Entre ses mains, le cinéma est toujours une lanterne magique. Il rejoue un théâtre des origines, mais c’est un théâtre ambulant qui embarque en roulotte et fait halte, de village en village, sur la grand place. Ce ne sont pas des personnages incarnés qu’il met en scène mais des corps travestis en personnages par leurs masques et leurs cicatrices. Des parures se déploient au grès des panoramiques, bonnets ornés de fleurs en plastique, diadèmes, plumes qui métamorphosent en oiseaux des visages. Parfois, au détour d’un œil alangui et dans l’épaisseur des étoffes, le féminin et le masculin se conjuguent.

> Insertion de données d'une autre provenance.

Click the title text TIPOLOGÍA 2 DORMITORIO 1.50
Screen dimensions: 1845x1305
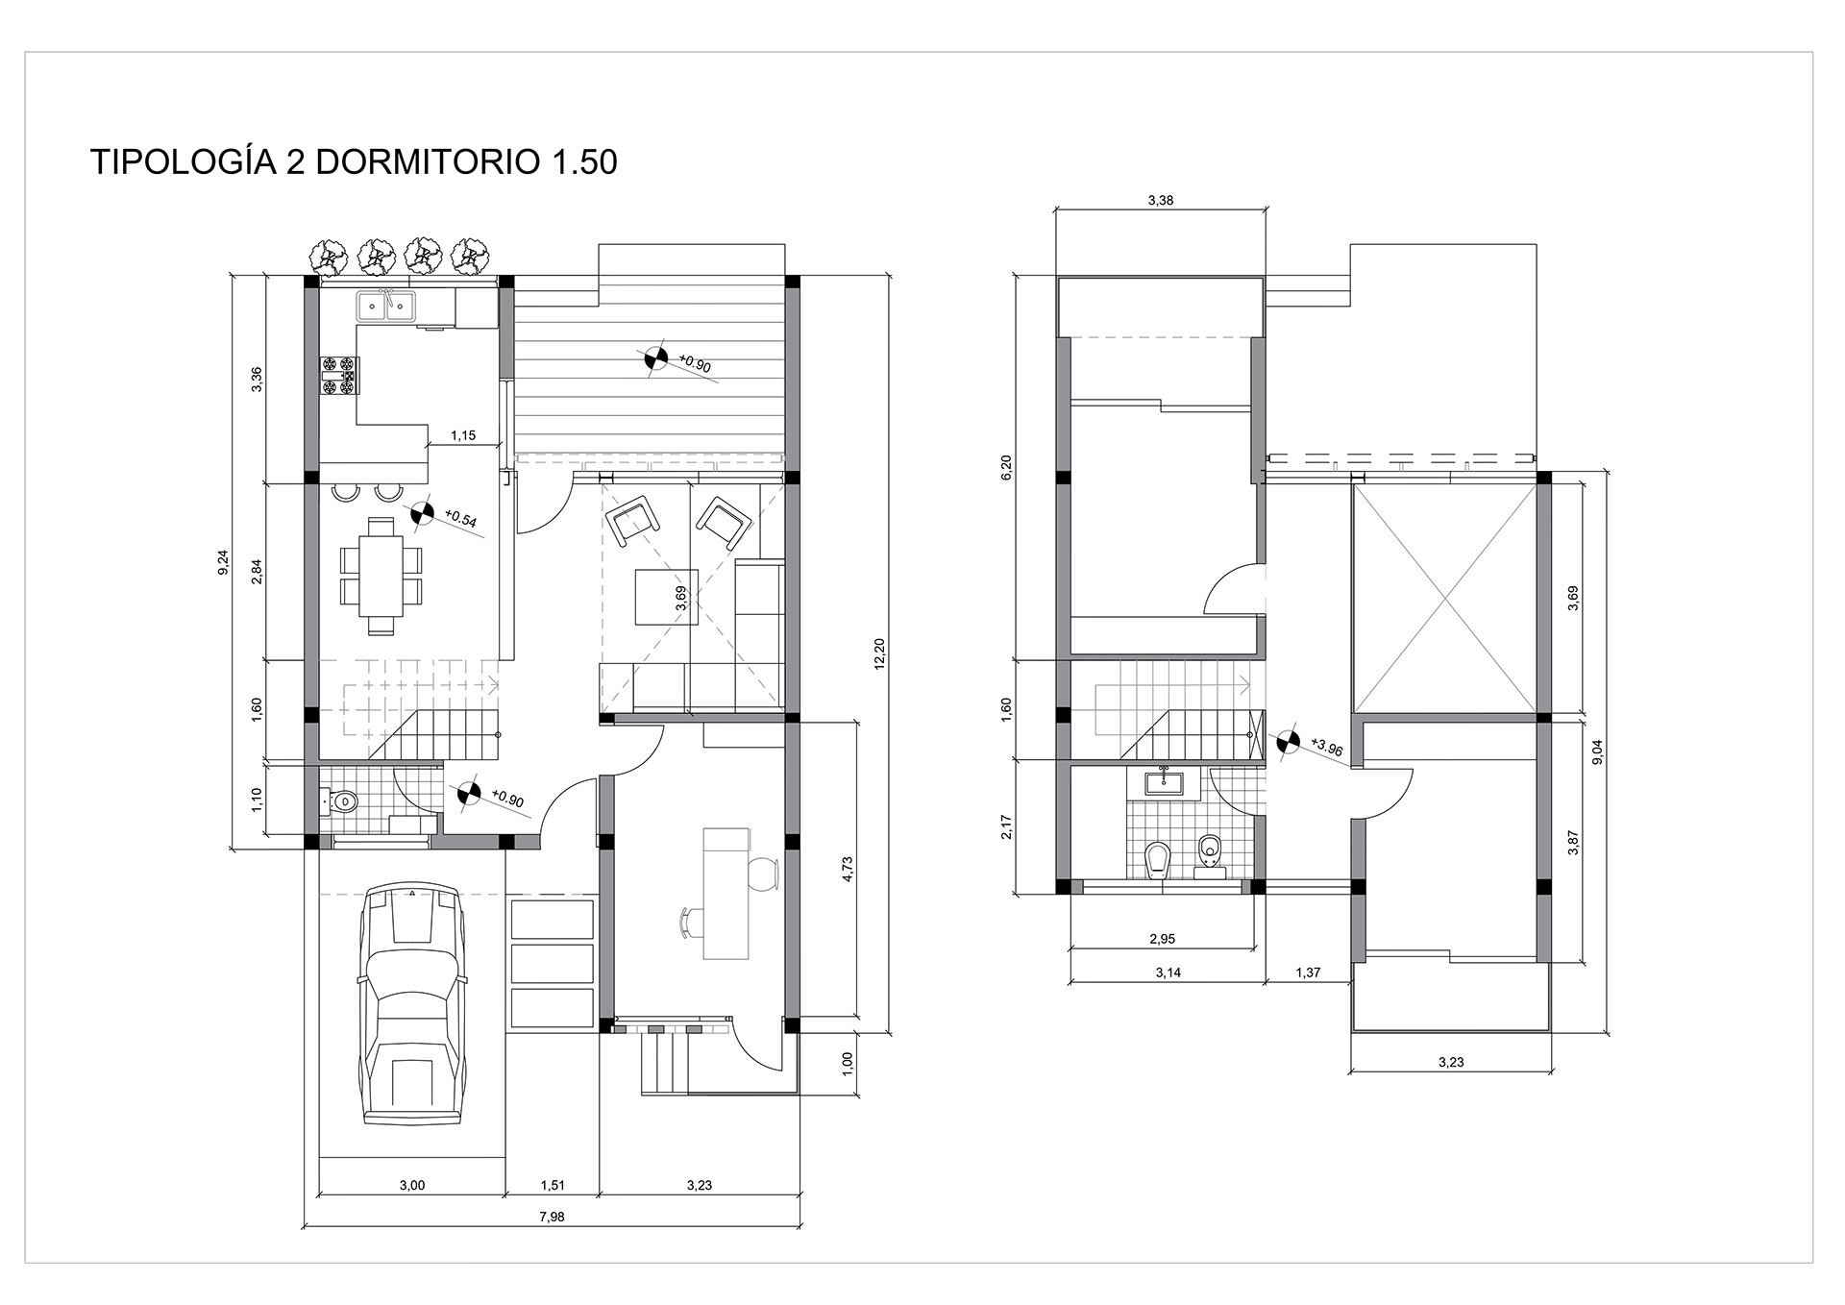coord(354,162)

Si l’on associe librement sur cette installation et le cinéma qu’elle expose, l’on songe à des mots comme excentrique, exubérant, explosif ! Tous ont en commun le jaillissement. A l’écran, les corps paradent devant une caméra qui les passe en revue. Ils se parent pour être vus, comme l’on dit des morts sur leur dernière couche ou des jeunes mariés après leurs noces. Ils pausent, cernés dans leur course, toujours tragiques et exaltés.